◆ **Given data**:
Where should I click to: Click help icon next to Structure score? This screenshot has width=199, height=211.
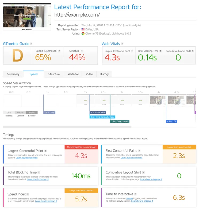(82, 51)
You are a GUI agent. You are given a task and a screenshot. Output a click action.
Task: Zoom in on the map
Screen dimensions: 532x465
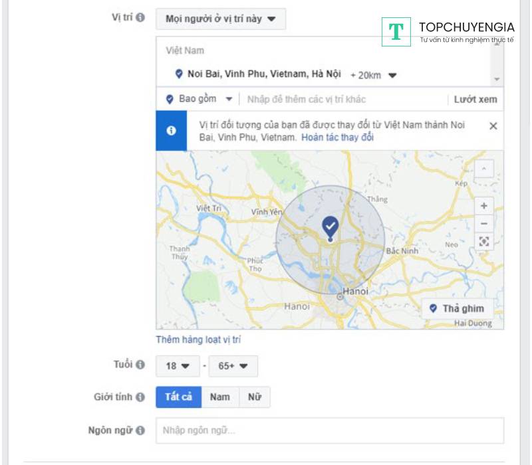click(x=484, y=206)
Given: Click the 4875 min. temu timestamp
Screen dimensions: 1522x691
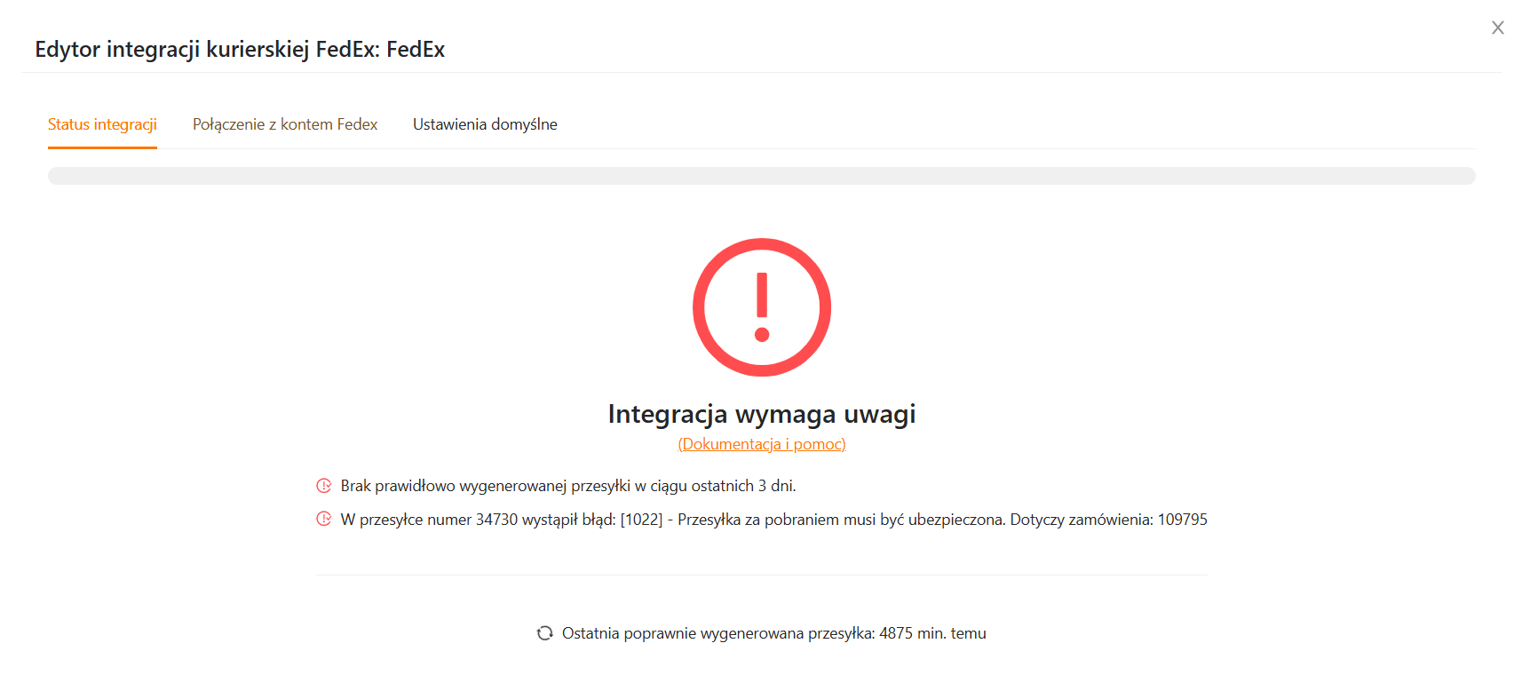Looking at the screenshot, I should (x=932, y=633).
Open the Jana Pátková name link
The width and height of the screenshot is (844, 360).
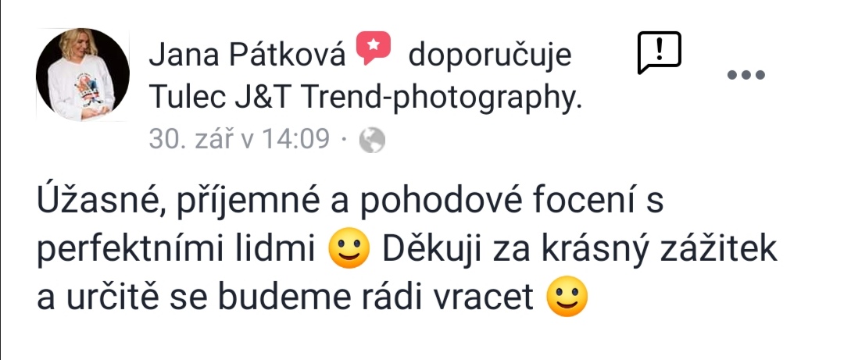(246, 55)
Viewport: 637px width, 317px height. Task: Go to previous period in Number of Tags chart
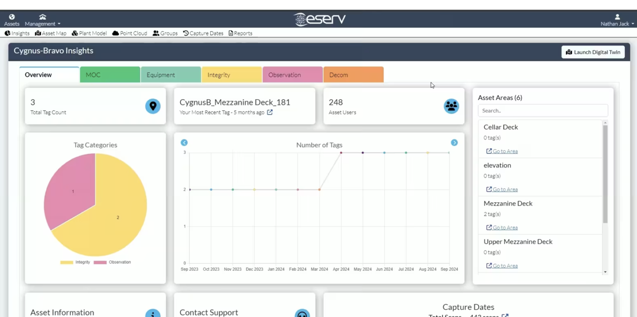coord(184,143)
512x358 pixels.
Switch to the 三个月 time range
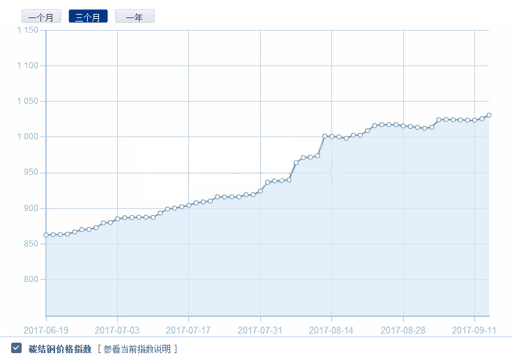coord(88,17)
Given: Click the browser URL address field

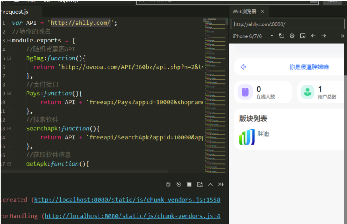Looking at the screenshot, I should point(288,24).
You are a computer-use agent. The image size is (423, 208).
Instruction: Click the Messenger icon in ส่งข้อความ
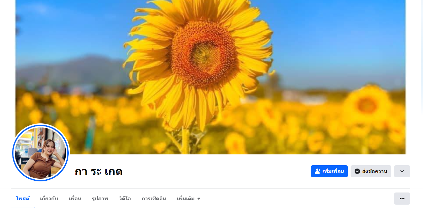357,171
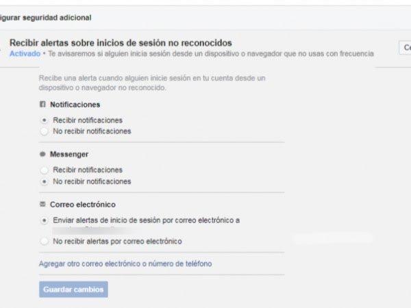The width and height of the screenshot is (411, 308).
Task: Click the Notificaciones section heading
Action: [75, 105]
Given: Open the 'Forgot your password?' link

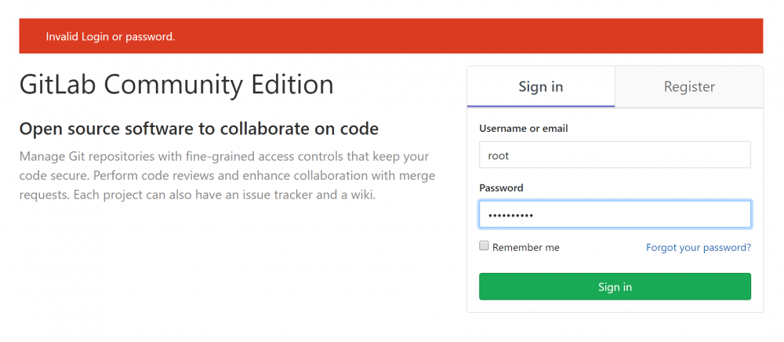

◆ **Exercise task**: Copy out every line of the entries above word for word, leaving out the pictures.

◆ **Problem solution**:
Where should I click to: Click help icon next to Structure score? This screenshot has width=199, height=211.
(82, 51)
You are a GUI agent. You are given a task and a screenshot. Output a click action.
Task: Zoom in on the map
Screen dimensions: 532x465
click(x=484, y=206)
Given: Click the 4875 min. temu timestamp
Screen dimensions: 1522x691
Looking at the screenshot, I should (x=932, y=633).
Open the Jana Pátková name link
The width and height of the screenshot is (844, 360).
(246, 55)
Viewport: 637px width, 317px height. Task: Go to previous period in Number of Tags chart
coord(184,143)
512x358 pixels.
Switch to the 三个月 time range
coord(88,17)
Given: Click the browser URL address field

Looking at the screenshot, I should point(288,24).
You are a computer-use agent. The image size is (423, 208).
Instruction: Click the Messenger icon in ส่งข้อความ
357,171
The width and height of the screenshot is (411, 308).
Task: Click the Notificaciones section heading
Action: [75, 105]
Given: Open the 'Forgot your password?' link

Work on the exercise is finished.